Each of the lines above represents a “synset,” or a set of synonymous terms representing a concept. The weight given to each synset represents a confidence in how applicable the synset is to the image. In this case, “scuba diver” is pretty accurate!

Making predictions with Inception-v3 is expensive: each prediction requires about 4.8 billion operations (Szegedy et al., 2015). Even with smaller datasets, it can be worthwhile to parallelize this computation. We will distribute these costly predictions using Spark.

Creating a GPU-enabled cluster

Users can create a GPU-enabled cluster on Databricks almost like any other cluster. We will point out the key differences.

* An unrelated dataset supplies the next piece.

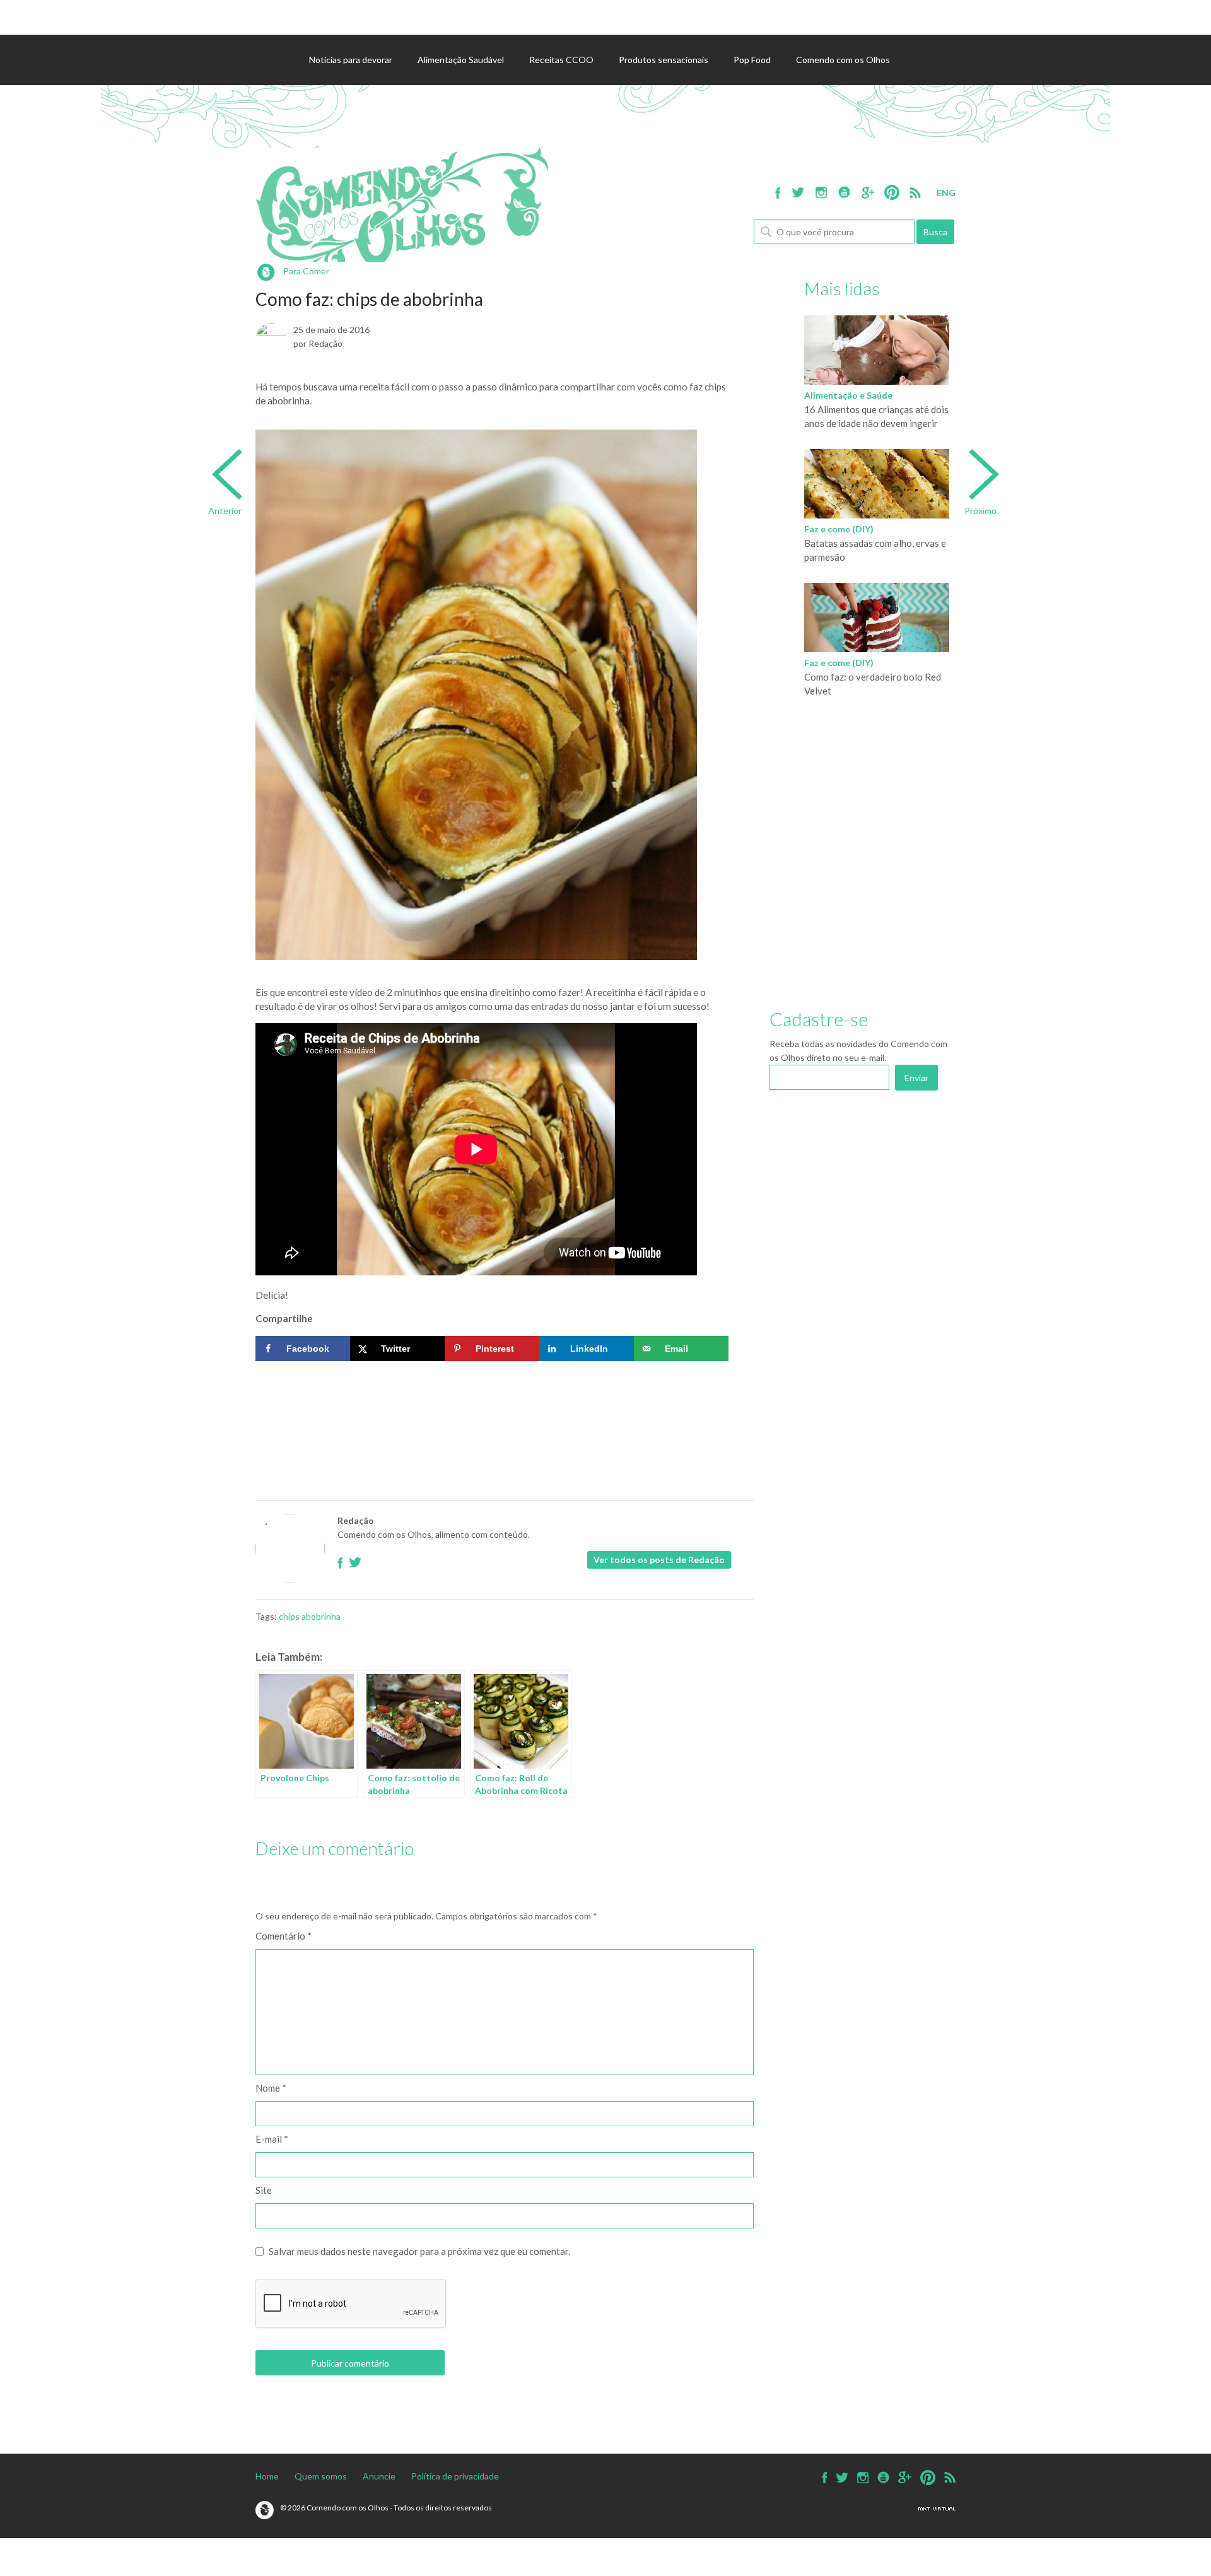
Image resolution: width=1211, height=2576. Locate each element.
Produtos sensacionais (663, 59)
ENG (946, 192)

Select an “Apache Spark Version” which is GPU-enabled. Selecting a GPU-enabled version makes sure that the NVIDIA CUDA and cuDNN libraries are pre-installed on your cluster. We avoid installing these libraries on non-GPU clusters since they take extra resources.

Creating a GPU-accelerated Apache Spark 2.0 cluster in Databricks

By selecting a GPU-enabled Spark version, you agree to the NVIDIA EULA.

Screenshot showing that the user accepts the NVIDIA EULA when creating a GPU accelerated cluster

At this date, GPU spot instances can be hard to acquire on EC2, so we recommend using on-demand instances for stability.

Select GPU instances types for your cluster Workers and Driver. Databricks currently supports all P2 instances types: p2.xlarge (1 GPU), p2.8xlarge (8 GPUs), and p2.16xlarge (16 GPUs). (UPDATE: P2 Instances are available in three AWS regions: US East (N. Virginia), US West (Oregon), and EU (Ireland). Your Databricks deployment must reside in a supported region to create a GPU-enabled cluster.) Currently, AWS default limits on P2 instance types are 1 instance only, so you may need to request a limit increase from AWS.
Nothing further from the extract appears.